Deciding if You Purchase Long-Term Care Insurance
Deciding whether to purchase Long-Term Care insurance is straightforward for the affluent who can self-insure and for those with little or no assets who must rely on Medicaid for their long-term care expenses. The decision is more complicated for those who can't afford to self-insure but want to protect their assets to provide a livelihood to a surviving spouse, an inheritance to children or want to avoid being a burden to family.
Individuals who are at the greatest risk for needing long-term care services are those with a history of a chronic condition such as high blood pressure or diabetes or have family members with a history of a chronic condition. You may also have a higher risk if you are in poor health or have poor diet and exercise habits. Women are at greater risk for needing long-term care than men because, on average, they live five years longer.
According to a 2005 study by Peter Kemper, a Pennsylvania State University professor, Harriet Komisar, a Georgetown University professor, and Lisa Alecxih, vice president of Virginia health care consulting firm The Lewin Group, on average people turning 65 will need LTC for three years. The study found that three out of 10 people will rely on family for their care for more than two of these years. The study also found that two out of 10 people will need care for over five years. Overall, the analysis in the study indicated that 50 percent will have no out-of-pocket expenditures for LTC, 25 percent will spend less than $10,000, and 6 percent will spend over $100,000.

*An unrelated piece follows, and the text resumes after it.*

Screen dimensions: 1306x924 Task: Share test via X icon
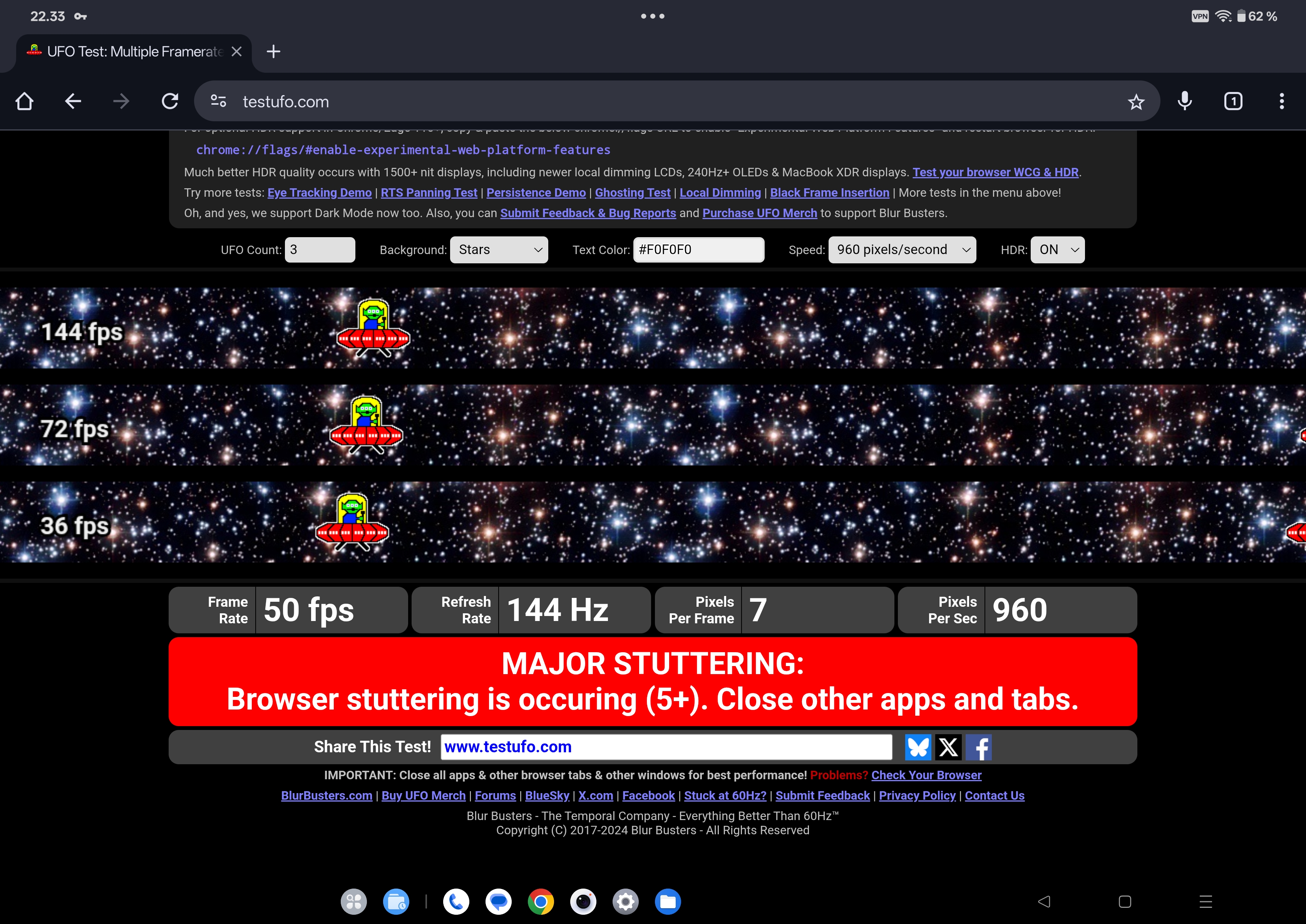pos(948,747)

Additionally, based on information from leading insurance actuaries, the Association for Long-Term Care Insurance reported that a 60-year-old who buys an LTC insurance policy, with a 90-day delay before coverage begins, has a 35 percent chance of using it before they die. The association also reported that the average stay in a nursing home is 2.3 years for men and 2.6 years for women. Most care is provided at home, but statistics on this are limited.